Data records
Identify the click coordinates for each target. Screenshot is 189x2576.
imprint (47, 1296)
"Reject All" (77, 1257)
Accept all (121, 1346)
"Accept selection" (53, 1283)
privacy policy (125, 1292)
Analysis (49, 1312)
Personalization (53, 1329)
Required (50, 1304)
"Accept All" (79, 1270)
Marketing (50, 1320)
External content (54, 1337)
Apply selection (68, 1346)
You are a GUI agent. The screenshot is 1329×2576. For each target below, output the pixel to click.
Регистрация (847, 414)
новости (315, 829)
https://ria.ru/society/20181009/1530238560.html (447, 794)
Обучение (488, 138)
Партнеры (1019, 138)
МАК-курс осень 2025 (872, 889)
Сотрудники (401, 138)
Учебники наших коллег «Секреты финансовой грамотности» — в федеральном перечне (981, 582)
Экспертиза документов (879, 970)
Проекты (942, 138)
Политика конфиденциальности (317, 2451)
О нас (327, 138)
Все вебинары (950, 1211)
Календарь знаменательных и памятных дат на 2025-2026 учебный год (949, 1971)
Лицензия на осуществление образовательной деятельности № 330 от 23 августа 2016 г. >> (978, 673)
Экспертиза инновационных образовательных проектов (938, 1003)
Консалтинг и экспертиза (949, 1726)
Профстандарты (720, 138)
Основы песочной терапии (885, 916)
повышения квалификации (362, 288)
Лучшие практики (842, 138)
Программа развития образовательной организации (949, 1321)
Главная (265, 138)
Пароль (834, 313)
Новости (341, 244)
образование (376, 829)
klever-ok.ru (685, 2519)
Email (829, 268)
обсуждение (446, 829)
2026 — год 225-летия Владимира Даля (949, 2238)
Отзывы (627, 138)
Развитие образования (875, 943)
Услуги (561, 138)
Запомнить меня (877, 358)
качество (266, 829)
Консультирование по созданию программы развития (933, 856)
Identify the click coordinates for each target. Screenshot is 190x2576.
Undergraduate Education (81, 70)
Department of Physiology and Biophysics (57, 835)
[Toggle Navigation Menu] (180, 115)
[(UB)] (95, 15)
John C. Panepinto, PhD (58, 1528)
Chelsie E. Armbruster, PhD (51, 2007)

= EXERCISE INSTRUCTIONS =
Whenever the word "each" shows up in a line of the entries, list that line.

= ANSWER SPACE =
Identify the click coordinates for each target. Screenshot is 189x2576.
You are a GUI agent. The screenshot is 1329×2576. For each target below, output the pixel to click.
Identify the click coordinates for each target. Screenshot is 190x2576.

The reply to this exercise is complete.